明治大学リバティアカデミー シンポジウム 講座のご案内
明治大学の生涯学習を推進する「明治大学リバティアカデミー」は、2026年7月18日(土)にシンポジウム「知の越境4人の論者が展示を切る!『悪党、天下をかたる』展―幕末の村山騒動は、現代社会に何を伝えるのか?」を開催します。このイベントは明治大学博物館との連携講座となり、対面形式で行われます。参加は事前の申し込みが必要ですが、参加費は無料です。
シンポジウムの背景
村山騒動が発生したのは1866年(慶応2)年、出羽国村山郡において米価の高騰が起因となり、困窮した群衆が富裕層に対して出金や酒食の強要を行い、拒否する者の屋敷に攻撃を加えたという事件です。騒動の中心になったのは、博徒や浪人、無宿者と呼ばれるアウトローたちで、彼らは当時「悪党」と呼ばれていました。しかし、彼ら自身は「天下儀士」と名乗り、自らの行為に正義を見出していました。
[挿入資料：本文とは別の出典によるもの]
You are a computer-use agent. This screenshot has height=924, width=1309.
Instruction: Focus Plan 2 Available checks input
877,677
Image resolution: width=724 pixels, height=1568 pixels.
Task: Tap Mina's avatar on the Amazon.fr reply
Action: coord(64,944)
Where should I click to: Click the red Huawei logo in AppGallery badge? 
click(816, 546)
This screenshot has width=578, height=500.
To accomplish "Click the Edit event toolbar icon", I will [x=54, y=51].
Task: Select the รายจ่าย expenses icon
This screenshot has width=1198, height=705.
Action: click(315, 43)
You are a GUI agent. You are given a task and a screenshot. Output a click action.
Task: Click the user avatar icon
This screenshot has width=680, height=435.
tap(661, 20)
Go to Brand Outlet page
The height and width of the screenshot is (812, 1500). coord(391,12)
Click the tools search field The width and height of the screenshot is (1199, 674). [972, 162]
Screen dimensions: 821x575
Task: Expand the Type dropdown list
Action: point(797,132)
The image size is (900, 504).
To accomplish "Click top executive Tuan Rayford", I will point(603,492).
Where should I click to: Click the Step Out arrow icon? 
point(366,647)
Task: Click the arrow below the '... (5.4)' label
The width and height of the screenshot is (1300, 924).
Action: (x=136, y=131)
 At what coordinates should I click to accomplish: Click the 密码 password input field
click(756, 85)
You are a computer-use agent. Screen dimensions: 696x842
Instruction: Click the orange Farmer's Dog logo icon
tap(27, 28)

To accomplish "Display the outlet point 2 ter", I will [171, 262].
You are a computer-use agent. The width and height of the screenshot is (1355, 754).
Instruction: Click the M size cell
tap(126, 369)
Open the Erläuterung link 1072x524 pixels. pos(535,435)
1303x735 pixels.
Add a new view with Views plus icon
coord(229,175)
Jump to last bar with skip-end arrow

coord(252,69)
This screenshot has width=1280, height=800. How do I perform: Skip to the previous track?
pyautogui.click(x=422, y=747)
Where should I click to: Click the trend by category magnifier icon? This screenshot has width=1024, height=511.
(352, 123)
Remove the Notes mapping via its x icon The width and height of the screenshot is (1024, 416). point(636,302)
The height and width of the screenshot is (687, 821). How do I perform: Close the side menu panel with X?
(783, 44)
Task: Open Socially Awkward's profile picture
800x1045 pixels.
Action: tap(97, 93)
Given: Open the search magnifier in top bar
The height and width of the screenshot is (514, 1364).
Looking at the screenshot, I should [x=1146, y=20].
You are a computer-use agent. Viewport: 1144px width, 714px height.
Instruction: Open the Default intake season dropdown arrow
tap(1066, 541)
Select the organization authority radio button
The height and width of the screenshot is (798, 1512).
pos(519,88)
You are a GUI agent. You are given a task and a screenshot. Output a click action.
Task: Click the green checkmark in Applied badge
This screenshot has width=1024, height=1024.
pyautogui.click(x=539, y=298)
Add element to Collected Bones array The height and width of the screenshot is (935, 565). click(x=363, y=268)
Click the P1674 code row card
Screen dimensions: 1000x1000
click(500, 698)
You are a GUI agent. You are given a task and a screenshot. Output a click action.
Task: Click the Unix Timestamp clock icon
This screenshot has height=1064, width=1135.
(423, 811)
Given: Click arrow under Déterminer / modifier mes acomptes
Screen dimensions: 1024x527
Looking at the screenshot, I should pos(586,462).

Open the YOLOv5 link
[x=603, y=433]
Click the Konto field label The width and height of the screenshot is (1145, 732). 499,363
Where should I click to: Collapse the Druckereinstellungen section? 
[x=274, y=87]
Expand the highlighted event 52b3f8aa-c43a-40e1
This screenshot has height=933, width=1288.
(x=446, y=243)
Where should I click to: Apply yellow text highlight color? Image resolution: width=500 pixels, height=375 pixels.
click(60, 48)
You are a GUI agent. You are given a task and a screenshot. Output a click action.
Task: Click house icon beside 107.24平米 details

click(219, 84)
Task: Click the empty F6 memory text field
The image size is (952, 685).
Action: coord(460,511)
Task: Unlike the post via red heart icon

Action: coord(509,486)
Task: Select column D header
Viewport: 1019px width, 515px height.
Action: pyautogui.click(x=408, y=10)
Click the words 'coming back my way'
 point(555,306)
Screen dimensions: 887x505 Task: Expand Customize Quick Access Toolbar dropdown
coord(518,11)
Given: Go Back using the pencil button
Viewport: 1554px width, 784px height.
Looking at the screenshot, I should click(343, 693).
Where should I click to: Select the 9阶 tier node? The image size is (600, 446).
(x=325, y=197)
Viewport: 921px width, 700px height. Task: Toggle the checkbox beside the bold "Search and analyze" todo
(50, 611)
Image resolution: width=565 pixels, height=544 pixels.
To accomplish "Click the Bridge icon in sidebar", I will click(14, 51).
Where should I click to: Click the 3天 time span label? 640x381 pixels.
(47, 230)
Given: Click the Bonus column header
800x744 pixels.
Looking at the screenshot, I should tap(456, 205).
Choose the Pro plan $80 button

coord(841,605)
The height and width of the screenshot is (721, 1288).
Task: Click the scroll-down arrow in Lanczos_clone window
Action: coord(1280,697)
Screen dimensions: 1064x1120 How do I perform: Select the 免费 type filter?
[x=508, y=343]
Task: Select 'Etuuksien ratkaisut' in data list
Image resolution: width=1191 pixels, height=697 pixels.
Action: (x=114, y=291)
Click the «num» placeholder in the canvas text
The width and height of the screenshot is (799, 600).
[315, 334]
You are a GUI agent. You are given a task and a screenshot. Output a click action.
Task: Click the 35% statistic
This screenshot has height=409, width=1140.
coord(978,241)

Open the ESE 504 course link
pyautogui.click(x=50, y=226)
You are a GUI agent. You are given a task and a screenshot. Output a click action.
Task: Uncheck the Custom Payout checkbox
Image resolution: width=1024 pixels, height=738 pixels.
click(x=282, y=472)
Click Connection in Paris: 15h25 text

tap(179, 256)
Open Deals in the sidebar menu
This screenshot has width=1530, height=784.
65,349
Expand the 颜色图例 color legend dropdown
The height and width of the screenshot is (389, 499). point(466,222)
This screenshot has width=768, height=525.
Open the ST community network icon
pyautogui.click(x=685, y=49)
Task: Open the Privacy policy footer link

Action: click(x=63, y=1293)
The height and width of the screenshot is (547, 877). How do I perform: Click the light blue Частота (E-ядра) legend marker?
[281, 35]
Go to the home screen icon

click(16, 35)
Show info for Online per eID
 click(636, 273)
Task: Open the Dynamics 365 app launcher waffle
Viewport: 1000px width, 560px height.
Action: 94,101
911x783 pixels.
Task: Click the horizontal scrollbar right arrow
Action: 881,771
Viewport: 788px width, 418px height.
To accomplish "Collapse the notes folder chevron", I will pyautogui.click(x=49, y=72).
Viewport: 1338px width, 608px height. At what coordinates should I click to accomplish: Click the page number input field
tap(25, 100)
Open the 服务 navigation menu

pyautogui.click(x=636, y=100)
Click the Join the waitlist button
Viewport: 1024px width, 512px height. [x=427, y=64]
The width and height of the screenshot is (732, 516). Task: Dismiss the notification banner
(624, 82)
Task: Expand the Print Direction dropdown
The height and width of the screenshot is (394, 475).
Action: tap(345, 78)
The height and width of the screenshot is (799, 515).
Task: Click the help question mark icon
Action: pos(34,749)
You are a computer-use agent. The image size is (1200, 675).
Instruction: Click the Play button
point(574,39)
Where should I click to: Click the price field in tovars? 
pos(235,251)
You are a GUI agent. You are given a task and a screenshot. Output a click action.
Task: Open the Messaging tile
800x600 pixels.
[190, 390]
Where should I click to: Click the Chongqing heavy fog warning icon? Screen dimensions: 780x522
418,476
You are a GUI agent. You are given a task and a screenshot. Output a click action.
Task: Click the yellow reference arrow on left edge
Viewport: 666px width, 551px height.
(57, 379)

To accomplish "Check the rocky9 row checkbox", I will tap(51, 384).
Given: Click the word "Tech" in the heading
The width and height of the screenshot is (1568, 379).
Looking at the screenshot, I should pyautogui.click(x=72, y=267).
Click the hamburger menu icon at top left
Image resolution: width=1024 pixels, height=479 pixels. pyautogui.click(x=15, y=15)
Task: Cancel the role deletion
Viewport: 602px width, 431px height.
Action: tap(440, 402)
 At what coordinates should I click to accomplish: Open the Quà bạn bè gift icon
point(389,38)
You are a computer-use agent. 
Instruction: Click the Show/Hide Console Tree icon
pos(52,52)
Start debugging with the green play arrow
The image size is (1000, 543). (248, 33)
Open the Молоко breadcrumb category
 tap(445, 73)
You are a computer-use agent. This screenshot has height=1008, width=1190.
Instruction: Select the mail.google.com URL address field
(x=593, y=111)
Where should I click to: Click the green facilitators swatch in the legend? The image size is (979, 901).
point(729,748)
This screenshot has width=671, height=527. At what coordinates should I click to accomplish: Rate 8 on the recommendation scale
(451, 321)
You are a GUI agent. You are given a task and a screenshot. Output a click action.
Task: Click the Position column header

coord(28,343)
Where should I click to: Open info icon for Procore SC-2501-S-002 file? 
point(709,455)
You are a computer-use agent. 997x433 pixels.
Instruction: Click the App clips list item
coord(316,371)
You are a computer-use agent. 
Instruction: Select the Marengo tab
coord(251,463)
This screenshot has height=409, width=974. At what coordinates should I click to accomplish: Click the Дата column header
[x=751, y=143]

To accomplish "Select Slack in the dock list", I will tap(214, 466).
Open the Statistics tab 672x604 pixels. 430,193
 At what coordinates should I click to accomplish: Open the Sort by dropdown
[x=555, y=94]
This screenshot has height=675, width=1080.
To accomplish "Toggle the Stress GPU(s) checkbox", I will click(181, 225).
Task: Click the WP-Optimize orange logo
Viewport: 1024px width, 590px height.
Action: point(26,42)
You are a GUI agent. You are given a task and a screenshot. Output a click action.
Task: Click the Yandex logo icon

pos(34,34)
このような状況は、法と秩序、逸脱行為、民衆の暴力といったテーマを含み、現代社会におけるさまざまな問題に通じています。
講師陣の紹介
このシンポジウムでは、歴史や法、哲学、認知情報論の各分野で活躍する明治大学の教員がそれぞれの視点からこの事件を分析します。参加者は、自らの知識を深めることができる絶好の機会です。
- - 須田 努 教授(外務担当常勤理事、情報コミュニケーション学部): 日本近世・近代に関する民衆史や民衆暴力に焦点を当てた研究をしています。
- - 黒澤 睦 教授(副学長、法学部): 刑事司法周辺の諸問題を理論的に検討しています。
- - 合田 正人 教授(文学部): 19・20世紀の思想交渉や近代ユダヤ思想を専門としています。
- - 石川 幹人 教授(明治大学博物館長): 認知情報論に関する研究を行い、生物学・心理学・人工知能の交差点にて多角的な視点からアプローチします。
司会を務めるのは、日比佳代子学芸員で、江戸時代における大名の所領移動が領民に与える影響の研究を行っています。
参加方法
このシンポジウムに参加を希望される方は、リバティアカデミーの公式ページおよび事務局までお申し込みください。さまざまな角度から村山騒動を掘り下げる討論が繰り広げられるこのシンポジウムは、歴史や社会についての意識を高めたい方にとって、非常に貴重な体験となることでしょう。
- - 日時: 2026年7月18日(土)14:00~15:30(13:30開場予定)
- - 場所: 明治大学駿河台キャンパス (東京都千代田区神田駿河台1-1)
- - 料金: 無料
企画展との連動
本シンポジウムは、明治大学博物館の刑事部門で行われるコラム展「悪党、天下をかたる慶応二年村山騒動の世界」との関連企画です。この展覧会では詳細な資料や解説を通じて、村山騒動の背景や影響をより深く理解することができます。
企画展の詳細については、明治大学博物館の公式ページもご覧ください。
まとめ
村山騒動は典型的な時代の動乱を反映したものであり、現代におけるさまざまな問題を考える上でも多くの示唆を与えています。ぜひこの機会を通じて、歴史の新たな側面に触れ、自らの見解を広める一助となることを願っています。